### Entries provided ###
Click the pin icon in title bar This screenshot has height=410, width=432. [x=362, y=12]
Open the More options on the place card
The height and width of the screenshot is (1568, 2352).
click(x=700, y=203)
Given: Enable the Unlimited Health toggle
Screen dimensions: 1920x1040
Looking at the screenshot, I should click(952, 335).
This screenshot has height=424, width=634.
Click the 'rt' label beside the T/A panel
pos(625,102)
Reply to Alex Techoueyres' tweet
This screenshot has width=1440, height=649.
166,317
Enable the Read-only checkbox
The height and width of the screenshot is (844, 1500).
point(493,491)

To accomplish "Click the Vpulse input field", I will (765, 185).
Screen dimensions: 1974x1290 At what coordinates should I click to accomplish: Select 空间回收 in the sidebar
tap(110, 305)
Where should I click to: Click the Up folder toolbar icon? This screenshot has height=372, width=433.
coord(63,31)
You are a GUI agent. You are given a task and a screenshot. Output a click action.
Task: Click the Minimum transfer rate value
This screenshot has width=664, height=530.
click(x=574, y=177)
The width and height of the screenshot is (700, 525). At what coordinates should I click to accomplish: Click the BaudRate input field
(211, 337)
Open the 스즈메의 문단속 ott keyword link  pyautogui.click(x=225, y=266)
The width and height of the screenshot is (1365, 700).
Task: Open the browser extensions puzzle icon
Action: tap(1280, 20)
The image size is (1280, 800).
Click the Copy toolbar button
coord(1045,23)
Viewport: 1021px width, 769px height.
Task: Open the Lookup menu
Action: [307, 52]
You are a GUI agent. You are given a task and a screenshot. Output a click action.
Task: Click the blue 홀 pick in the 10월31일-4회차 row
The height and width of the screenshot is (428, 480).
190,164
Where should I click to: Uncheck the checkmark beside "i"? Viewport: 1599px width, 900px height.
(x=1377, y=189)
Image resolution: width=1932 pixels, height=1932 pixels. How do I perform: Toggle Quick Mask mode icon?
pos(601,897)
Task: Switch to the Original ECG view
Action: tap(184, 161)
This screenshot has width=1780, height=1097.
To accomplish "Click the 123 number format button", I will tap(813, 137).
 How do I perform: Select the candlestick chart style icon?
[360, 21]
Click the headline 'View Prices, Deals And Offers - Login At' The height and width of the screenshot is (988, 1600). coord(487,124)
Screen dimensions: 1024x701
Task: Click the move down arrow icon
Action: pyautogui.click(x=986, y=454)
###
_Objective_
Copy the entries word for word, from the first line through the line containing "click(x=700, y=203)", including that line.

_Task output_
Click the pin icon in title bar This screenshot has height=410, width=432. [x=362, y=12]
Open the More options on the place card
The height and width of the screenshot is (1568, 2352).
click(x=700, y=203)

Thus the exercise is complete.